POSIX is the standard for Unix, not for C.

loeg · on June 14, 2023

I think GP is talking about, e.g., glibc, or any libc you might find on a POSIX system, rather than the abstract C standard library. I agree that as a point of clarity, POSIX isn't standard C and the crappy hashtable described is in POSIX, not standard C.

boffinAudio · on June 14, 2023

Come on, this is a straw man argument. That function was built for a specific purpose, and the fact you had to hunt for it means its not meant for general purpose use.

Besides which, this statement is just inflammatory:

"In true POSIX fashion they are close to useless."

The straw man does not support the conclusion .. POSIX is full of utility.

emmelaich · on June 14, 2023

You can add with hsearch; set ACTION=ENTER

Also you could 'delete' with item.data set to some sentinel.

jmacjmac · on June 13, 2023

Nice article! I think eventually you need to move to macros to support multiple key/value types in C. Just leaving some macro implementations for reference:

- https://github.com/attractivechaos/klib/blob/master/khash.h

- https://github.com/tezc/sc/tree/master/map

- https://github.com/troydhanson/uthash

hot_gril · on June 13, 2023

I think uthash is the one I used long ago. Fun and easy.

ecaradec · on June 14, 2023

One trick I learned from https://craftinginterpreters.com/hash-tables.html is that you don't need an extra linked list for each bucket... But how do you handle collisions then ?

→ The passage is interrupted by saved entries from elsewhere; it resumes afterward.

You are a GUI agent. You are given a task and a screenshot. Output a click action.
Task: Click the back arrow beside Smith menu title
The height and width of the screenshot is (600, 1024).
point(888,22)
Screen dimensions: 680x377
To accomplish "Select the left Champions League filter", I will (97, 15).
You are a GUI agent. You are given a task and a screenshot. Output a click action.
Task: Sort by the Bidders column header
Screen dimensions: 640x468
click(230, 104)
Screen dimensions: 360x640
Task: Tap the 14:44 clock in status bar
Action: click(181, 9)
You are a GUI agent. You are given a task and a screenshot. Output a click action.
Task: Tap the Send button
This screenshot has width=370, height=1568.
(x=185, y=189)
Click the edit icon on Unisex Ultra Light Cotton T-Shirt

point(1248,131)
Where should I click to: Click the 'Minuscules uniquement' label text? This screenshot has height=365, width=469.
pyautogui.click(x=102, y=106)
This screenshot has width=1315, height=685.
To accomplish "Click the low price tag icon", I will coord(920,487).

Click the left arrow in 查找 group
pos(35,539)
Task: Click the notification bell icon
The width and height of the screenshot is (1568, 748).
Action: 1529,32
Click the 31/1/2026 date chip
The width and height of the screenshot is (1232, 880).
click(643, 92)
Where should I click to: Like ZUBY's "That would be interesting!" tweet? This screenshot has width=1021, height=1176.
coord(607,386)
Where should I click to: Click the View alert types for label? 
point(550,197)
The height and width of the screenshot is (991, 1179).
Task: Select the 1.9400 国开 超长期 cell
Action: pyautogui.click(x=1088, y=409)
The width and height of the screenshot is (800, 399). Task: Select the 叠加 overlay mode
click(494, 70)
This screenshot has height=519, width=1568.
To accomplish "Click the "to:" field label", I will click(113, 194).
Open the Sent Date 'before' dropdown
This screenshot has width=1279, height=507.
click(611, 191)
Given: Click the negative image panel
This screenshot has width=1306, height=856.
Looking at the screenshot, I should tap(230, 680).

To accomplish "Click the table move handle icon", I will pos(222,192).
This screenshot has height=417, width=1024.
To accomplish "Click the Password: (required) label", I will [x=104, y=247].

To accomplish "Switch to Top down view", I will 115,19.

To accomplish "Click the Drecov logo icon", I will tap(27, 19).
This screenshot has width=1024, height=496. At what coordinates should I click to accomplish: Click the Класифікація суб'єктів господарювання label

The trick is that you make sure that your table is large enough to not have a lot of collisions, then if you have a collision instead of storing exactly in the bucket given by the hash, you store it in the next available bucket. When you look for a key, you get the hash, then the index from the hash, and you start searching at this point. If you reach an empty value, then there is no value. If you find the value then you return that. So everything is stored in a single array, no need for extra allocations and it is better for cache locality.

The same principle is used here for very minimal hash table (13 lines): https://nullprogram.com/blog/2020/10/19/

This video also talk about how to optimize hash table and look into several implementations: https://www.youtube.com/watch?v=DMQ_HcNSOAI&t=1690s&ab_chann... . It talks about techniques used by advanced hash table. There was a lot more that I didn't know.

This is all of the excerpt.